ACTIVITY: Wherever "Select" turns up in a line of the entries below, that line counts. Say how many such lines there are, with no other words.

** SUPPLIED INFORMATION follows **

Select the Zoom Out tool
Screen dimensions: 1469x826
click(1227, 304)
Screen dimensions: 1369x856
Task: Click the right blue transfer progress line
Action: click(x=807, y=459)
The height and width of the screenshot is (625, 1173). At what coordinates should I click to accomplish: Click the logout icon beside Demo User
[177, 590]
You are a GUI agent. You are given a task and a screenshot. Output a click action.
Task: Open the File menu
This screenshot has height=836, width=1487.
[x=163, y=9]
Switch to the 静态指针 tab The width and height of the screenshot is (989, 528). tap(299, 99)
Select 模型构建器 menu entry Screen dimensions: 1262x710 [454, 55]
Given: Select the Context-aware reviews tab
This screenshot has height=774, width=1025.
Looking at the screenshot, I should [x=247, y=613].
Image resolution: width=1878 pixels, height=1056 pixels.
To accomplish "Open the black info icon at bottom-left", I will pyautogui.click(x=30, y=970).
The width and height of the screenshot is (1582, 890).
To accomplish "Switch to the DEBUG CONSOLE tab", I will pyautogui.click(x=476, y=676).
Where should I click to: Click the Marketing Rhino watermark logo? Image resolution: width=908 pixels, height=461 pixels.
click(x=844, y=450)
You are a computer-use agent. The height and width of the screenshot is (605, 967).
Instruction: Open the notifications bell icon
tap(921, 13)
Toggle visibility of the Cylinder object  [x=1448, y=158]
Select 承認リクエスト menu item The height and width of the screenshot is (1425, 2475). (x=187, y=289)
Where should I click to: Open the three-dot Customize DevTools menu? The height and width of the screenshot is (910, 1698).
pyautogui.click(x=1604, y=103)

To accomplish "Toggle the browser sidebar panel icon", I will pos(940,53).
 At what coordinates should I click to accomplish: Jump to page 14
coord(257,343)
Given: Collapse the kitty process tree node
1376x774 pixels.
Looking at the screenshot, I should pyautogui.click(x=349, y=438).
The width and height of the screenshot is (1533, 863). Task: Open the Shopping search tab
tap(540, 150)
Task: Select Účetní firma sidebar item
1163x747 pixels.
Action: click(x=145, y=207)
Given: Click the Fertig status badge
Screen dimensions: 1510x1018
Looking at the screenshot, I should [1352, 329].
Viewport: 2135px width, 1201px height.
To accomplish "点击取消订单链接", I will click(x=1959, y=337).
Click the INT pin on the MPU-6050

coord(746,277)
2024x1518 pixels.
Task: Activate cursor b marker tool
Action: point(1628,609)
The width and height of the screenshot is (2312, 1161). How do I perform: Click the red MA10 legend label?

** End of SUPPLIED INFORMATION **

TASK OUTPUT: 5